> Text excerpt:

+--

1. Suggested by front page content - get a credit card as a business investment and sell a domain name registration/management service in local currency to the vast majority of the population who trade in cash only and usually in local currency;

2. Straightforward trading, but not local petty trading of the Kejetia kind (at the end of a long line of profiteers between the producer of your product and you). Instead, internet mediated petty (unless you're rich) trading in global markets, of the main Asante natural resources;

3. Relatively *very* inexpensive provision of non geographical location dependent (as long as you have net access) advisory/consultancy service(s), the efficacy of which despite very low overhead cost is being demonstrated, that finance houses pay millions for annually (see the TT club). Appropriately trained people equipped with little capital and with a basic inexpensive 'aid' free toolkit, can develop and use entirely new 'aid' free skills and become economically active independently of and over the heads of those responsible for the persistently dreadful local and regional economic climate.

3.1. Action research is showing that apart from the net connection and terminal, and a couple of hundred US dollars (minimum) trading account balance (effectively amplified by CFD leverage and freed by CFD trading from transaction commissions) *everything* else (meaning information flows and processing software) is free because financed by advertising.

+--

> Given records:
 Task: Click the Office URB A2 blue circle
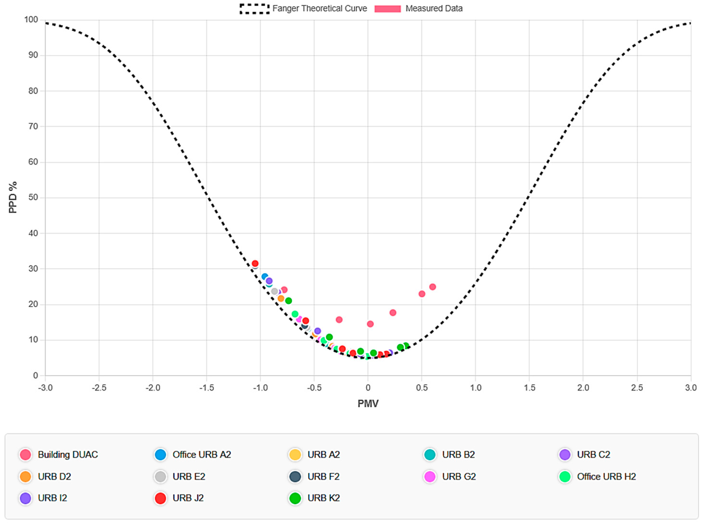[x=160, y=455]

+--

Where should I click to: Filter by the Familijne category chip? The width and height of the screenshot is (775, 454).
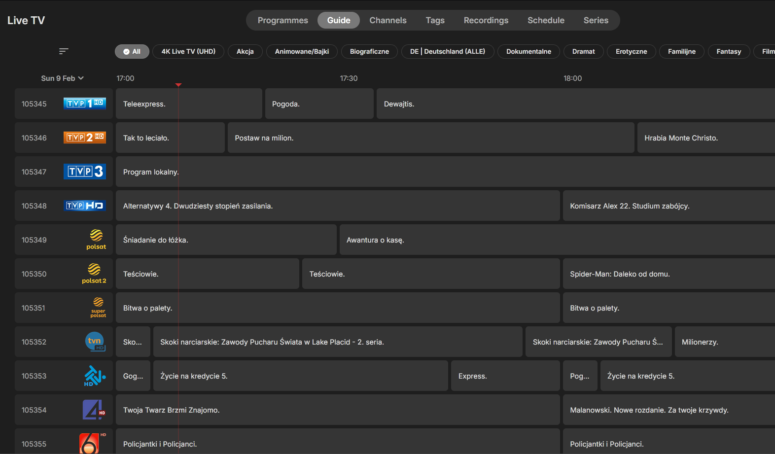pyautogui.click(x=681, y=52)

+--

> Work to complete:
• A. In the text on online business ideas, what minimum trading account balance does action research show is needed?
• B. Update the text on online business ideas, starting with "3. Relatively *very*" and going on through "regional economic climate.", so that "finance houses" is replaced by "investment banks".
• C. Go on with the text on online business ideas from the point where it stops.

> Results in order:
• A. A couple of hundred US dollars.

• B.
3. Relatively *very* inexpensive provision of non geographical location dependent (as long as you have net access) advisory/consultancy service(s), the efficacy of which despite very low overhead cost is being demonstrated, that investment banks pay millions for annually (see the TT club). Appropriately trained people equipped with little capital and with a basic inexpensive 'aid' free toolkit, can develop and use entirely new 'aid' free skills and become economically active independently of and over the heads of those responsible for the persistently dreadful local and regional economic climate.

• C.
3.2. In this paper, the author tells about an aspect of brain development - another well researched one is the quantified difference between a 'normal' brain and the brain of a London cab driver after years of 'doing the knowledge' (intensive focussed training). In other words, with training, the average human brain and innate adaptability that we are all born with, can develop to effectively interpret numerous almost chaotic to the untrained, simultaneous real-time signals generated by varying trade-related phenomena and semi-processed by computing technology. Big finance houses have known that and exploited it for a long time. Another thing they know and exploit with their vast resources, is that that ability can be seriously enhanced by application of additional computing technology that can 'scan' and calculate at far greater speed and with far greater capacity than the human brain. Now because of recent progress, you can inexpensively do it too and we'll go into detail in a later paper.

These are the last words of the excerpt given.